» Stated problem
Rewrite the lines below, swapping every "computer-use agent" for "desktop assistant" and leaving everything else as it is.

Rows of pointing data
───
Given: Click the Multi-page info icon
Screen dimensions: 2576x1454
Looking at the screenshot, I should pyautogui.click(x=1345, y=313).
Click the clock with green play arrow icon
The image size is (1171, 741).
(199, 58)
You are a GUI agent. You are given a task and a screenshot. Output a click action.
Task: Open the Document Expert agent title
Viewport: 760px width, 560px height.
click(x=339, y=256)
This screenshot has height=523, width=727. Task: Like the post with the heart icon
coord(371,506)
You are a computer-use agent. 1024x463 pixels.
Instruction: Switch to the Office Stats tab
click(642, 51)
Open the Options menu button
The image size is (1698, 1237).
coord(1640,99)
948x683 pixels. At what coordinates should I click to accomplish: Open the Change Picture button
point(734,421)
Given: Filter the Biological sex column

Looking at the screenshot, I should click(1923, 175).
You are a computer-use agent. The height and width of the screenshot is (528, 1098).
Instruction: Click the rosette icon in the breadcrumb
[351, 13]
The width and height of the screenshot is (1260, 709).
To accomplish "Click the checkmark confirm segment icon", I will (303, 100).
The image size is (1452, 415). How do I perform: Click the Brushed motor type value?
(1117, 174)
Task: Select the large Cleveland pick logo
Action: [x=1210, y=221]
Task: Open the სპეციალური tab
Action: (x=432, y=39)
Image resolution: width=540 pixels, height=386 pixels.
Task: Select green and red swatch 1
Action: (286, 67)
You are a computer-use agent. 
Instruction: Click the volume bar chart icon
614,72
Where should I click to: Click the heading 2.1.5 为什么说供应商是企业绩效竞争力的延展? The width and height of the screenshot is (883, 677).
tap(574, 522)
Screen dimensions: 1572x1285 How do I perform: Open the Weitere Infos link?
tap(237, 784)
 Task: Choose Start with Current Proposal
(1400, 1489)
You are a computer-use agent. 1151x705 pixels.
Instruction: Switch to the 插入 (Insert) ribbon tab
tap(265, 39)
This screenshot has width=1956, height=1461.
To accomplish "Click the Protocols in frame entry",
───
» Result of this exercise
Given: Click the Multi-page info icon
Screen dimensions: 2576x1454
Looking at the screenshot, I should pyautogui.click(x=1345, y=313).
Click the clock with green play arrow icon
The image size is (1171, 741).
(199, 58)
You are a GUI agent. You are given a task and a screenshot. Output a click action.
Task: Open the Document Expert agent title
Viewport: 760px width, 560px height.
click(x=339, y=256)
This screenshot has height=523, width=727. Task: Like the post with the heart icon
coord(371,506)
You are a desktop assistant. 1024x463 pixels.
Instruction: Switch to the Office Stats tab
click(642, 51)
Open the Options menu button
The image size is (1698, 1237).
coord(1640,99)
948x683 pixels. At what coordinates should I click to accomplish: Open the Change Picture button
point(734,421)
Given: Filter the Biological sex column

Looking at the screenshot, I should click(1923, 175).
You are a desktop assistant. The height and width of the screenshot is (528, 1098).
Instruction: Click the rosette icon in the breadcrumb
[351, 13]
The width and height of the screenshot is (1260, 709).
To accomplish "Click the checkmark confirm segment icon", I will (303, 100).
The image size is (1452, 415). How do I perform: Click the Brushed motor type value?
(1117, 174)
Task: Select the large Cleveland pick logo
Action: [x=1210, y=221]
Task: Open the სპეციალური tab
Action: (x=432, y=39)
Image resolution: width=540 pixels, height=386 pixels.
Task: Select green and red swatch 1
Action: (286, 67)
You are a desktop assistant. 
Instruction: Click the volume bar chart icon
614,72
Where should I click to: Click the heading 2.1.5 为什么说供应商是企业绩效竞争力的延展? The width and height of the screenshot is (883, 677).
tap(574, 522)
Screen dimensions: 1572x1285 How do I perform: Open the Weitere Infos link?
tap(237, 784)
 Task: Choose Start with Current Proposal
(1400, 1489)
You are a desktop assistant. 1151x705 pixels.
Instruction: Switch to the 插入 (Insert) ribbon tab
tap(265, 39)
This screenshot has width=1956, height=1461.
To accomplish "Click the Protocols in frame entry",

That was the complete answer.